Compare them to these bold roars:

“He promised smaller government, so of course he made government bigger.”
“His party preaches fiscal responsibility; and that is why their budget is unbalanced.”
“He is eager to send others to war, precisely because as a youth he dodged the draft.”
“He promised reform, so naturally he appointed corrupt regulators.”
“His foreign policy deliberately endangers national security.”
“He preaches liberty because he works against it.”

            From bondage to liberation, merely by observing hypocrisy. Imagine then the effect of participating in hypocrisy!



Thursday, January 26, 2012

In Praise of Hypocrisy: 4


            Lesser-Evilism



            There’s a fine line between relative and absolute hypocrisy. Consider the case of Lesser-Evilism.

            “Choose the lesser of two evils”; that’s the classic advice of the hypocrite sage. As a compromise it is perhaps forgivable. It doesn’t pretend that its choice is good, just that the alternative is worse. An uncomfortable doctrine; it promises at best a holding action, more likely a disorderly retreat.

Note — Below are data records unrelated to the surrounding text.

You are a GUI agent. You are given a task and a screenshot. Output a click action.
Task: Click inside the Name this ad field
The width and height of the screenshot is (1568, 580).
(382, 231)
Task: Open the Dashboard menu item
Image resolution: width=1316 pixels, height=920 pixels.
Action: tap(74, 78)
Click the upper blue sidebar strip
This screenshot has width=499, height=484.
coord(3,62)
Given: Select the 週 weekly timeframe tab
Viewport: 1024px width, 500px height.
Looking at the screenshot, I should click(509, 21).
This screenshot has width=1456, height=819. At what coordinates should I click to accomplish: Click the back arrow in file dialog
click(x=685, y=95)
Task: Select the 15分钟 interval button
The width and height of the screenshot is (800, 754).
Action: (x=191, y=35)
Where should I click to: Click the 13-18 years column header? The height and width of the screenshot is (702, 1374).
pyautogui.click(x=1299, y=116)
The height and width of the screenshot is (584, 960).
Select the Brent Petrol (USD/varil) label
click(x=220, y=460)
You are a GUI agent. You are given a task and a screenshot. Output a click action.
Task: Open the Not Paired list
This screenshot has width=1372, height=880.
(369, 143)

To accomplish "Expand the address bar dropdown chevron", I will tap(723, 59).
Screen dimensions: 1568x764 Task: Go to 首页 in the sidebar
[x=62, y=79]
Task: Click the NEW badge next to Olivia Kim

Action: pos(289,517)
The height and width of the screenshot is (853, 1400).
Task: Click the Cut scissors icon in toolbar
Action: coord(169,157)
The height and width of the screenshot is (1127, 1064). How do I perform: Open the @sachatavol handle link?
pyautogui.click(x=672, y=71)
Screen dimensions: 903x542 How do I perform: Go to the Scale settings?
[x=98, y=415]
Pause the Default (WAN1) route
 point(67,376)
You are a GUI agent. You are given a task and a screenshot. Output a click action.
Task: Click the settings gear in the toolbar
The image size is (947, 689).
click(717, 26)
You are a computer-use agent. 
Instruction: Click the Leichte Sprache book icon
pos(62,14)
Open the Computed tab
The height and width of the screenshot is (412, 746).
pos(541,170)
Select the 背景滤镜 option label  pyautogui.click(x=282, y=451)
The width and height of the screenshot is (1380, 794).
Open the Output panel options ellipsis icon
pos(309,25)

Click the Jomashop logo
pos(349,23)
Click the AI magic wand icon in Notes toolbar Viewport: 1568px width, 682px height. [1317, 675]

            But now consider this mutated version of that advice: “The lesser of two evils is therefore good.” This theory, which I call Lesser-Evilism, is very convenient; for it guarantees a foolproof path to virtue. To be good, you need only be other than somebody else who is worse.

            So if Paul steals $2 from Peter, and if Paul and Saul are rivals, then isn’t Saul justified in stealing only $1 from Peter? Even Peter will agree that’s only half as evil. And if Saul then kicked Peter, then wouldn’t Paul be in the right if he retaliated by merely slapping Peter? Another lesser evil!

            Why stop there? $10 is less than $20; vandalism is not as bad as arson; armed robbery isn’t nearly as scary as kidnapping; and so on. The possibilities are endless! In fact Paul and Saul can lesser-evil poor Peter straight into the grave, with Paul and Saul alternately not-to-blame.

            Note that Paul and Saul are rivals in name, but they’re partners in practice. Their crimes justify each other. Paul and Saul have a lot more in common with each other than either of them has with Peter. And as for poor Peter, he has only himself not-to-blame. After all, he got what he didn’t deserve.

            You’d think that Lesser-Evilism would fail when Paul and Saul are both too obviously wrong to justify themselves or each other. But that is precisely when hypocrisy becomes absolute, and doublethink takes over. Lesser becomes greater; so Lesser-Evilism becomes Greater-Evilism, and the race to the bottom accelerates towards its goal.

            The trouble with Lesser-Evilism is that you can never be sure that the lesser evil is lesser; but you can always be sure that the lesser evil is evil. (If you weren’t, then there would be no talk of lesser evils.) Thus Lesser-Evilism tends to revert to Evilism; the belief that all evil is good. Evilism is, of course, a core hypocritical value. Once you accept it as a moral axiom, then all else follows.